The lack of a gender perspective and gender balance in global and national climate change decision-making and planning can partially be attributed to the limited collaboration between national machineries dealing with climate change and gender. Often, the Ministry of Women’s Affairs is not engaged in the activities of the Ministry of Environment, and vice versa. The same lack of coherence is present across departments focused on climate change adaptation, mitigation and finance, and others focused on disaster risk reduction.

Developing strategies

Development Connect will aim to bridge this gap by providing information, methodology development and better awareness on the relevance of climate change to the role and position of women, men and children, as environmental ”stakeholders” need information on gender-differentiated impacts.

In partnership with governments, civil society organizations, private sector companies and UN agencies active at the national level, Development Connect will help formulate and establish national projects that pursue a combined advocacy and awareness-raising strategy ensuring that a gender perspective and women’s leadership is integrated into NAPA (National Adaptation Programmes of Action), REDD+ programmes (Reducing Emissions from Deforestation and Forest Degradation, as well as conservation, sustainable management of forests and enhancement of forest carbon stocks), and other national climate change strategies. The overarching understanding is that taking gender issues into account will make these plans stronger and more effective.

Efforts to create national gender and climate change strategies will be in line with existing government development plans and an integral part of them, rather than creating a parallel process that is outside government plans.

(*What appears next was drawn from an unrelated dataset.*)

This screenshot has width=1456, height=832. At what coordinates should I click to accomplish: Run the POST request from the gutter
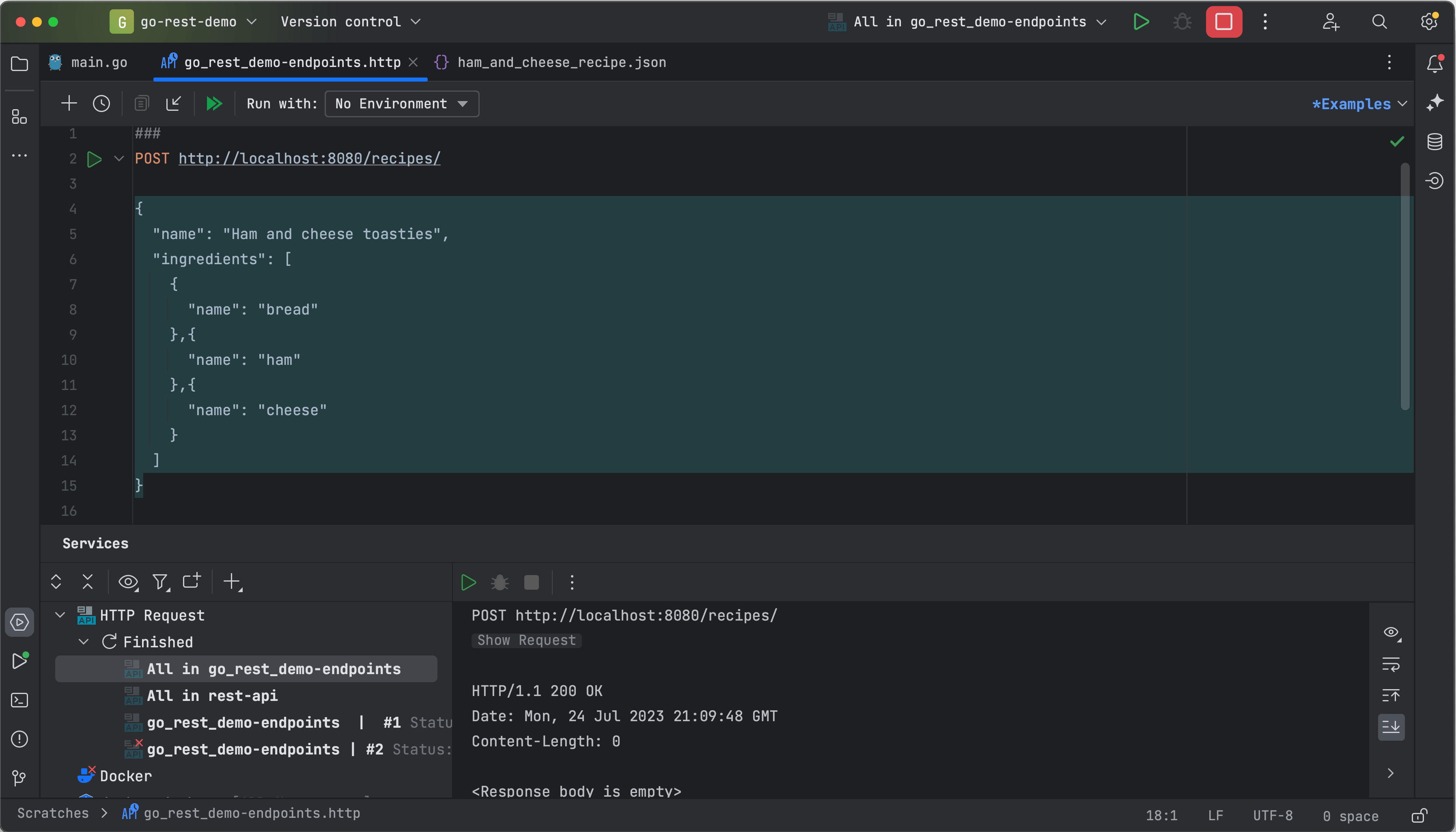(94, 159)
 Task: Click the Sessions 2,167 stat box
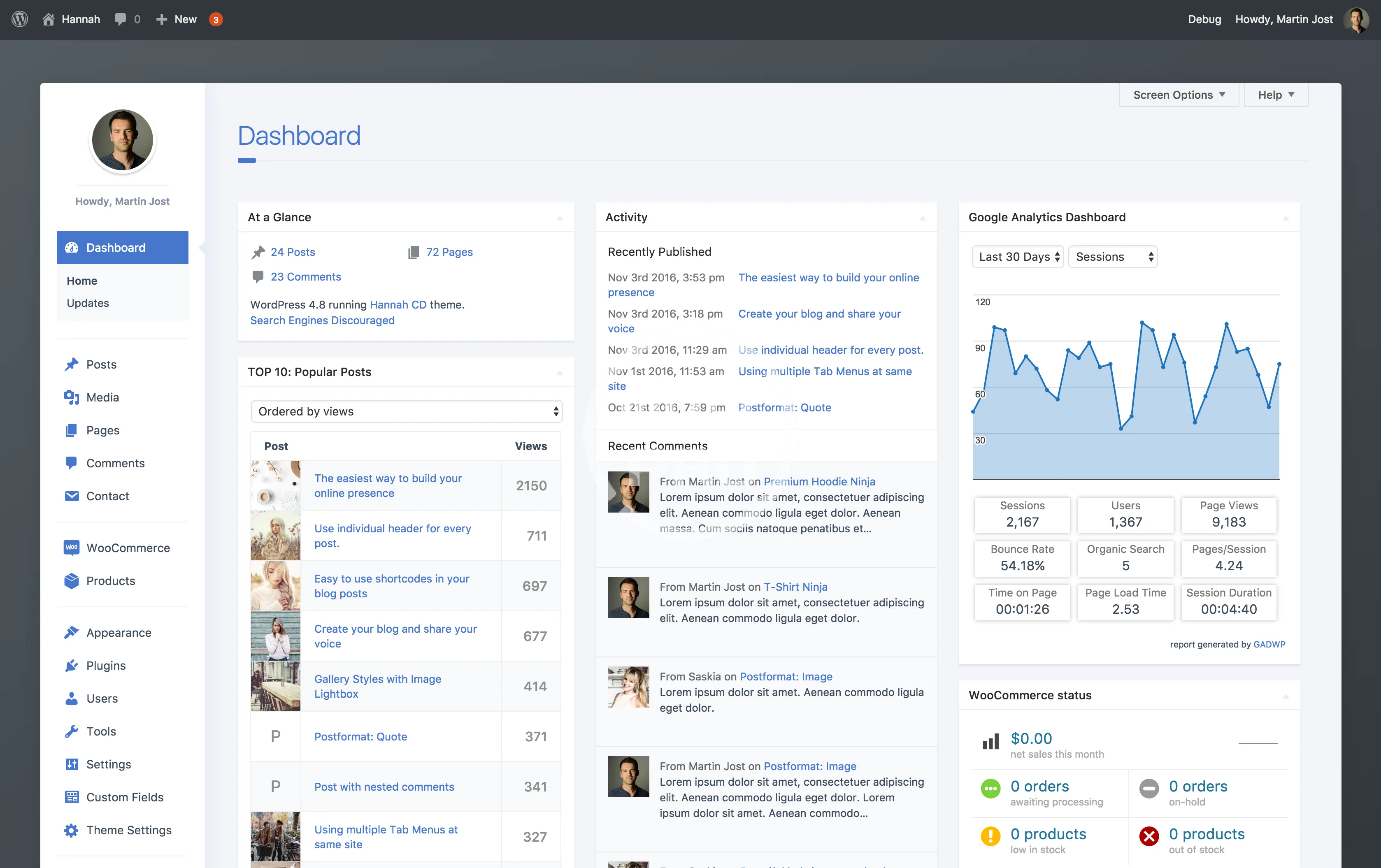1022,514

Development Connect can facilitate core capacity development activities at national and regional levels. Training sessions, sharing lessons learned, could bring together key partners as well as the climate change, women/gender, disaster risk reduction, foreign affairs, and other relevant government departments, as well as civil society, UN, and private sector actors. The sessions will look at developing national recommendations and joint activities, and will create a level playing field of knowledge among government and non-governmental stakeholders.

Potential activities that emerge from the national sessions could include the development of gender guidelines for climate change spending or the inclusion of a gender approach in specific adaptation and disaster risk reduction or mitigation initiatives. The national sessions could potentially involve UN, private sector, civil society and institutional agencies that are present in-country, as well as members of the CEDAW Committee (Convention on the Elimination of all Forms of Discrimination Against Women) to provide a legal basis for national climate change policies and programs that incorporate gender equality.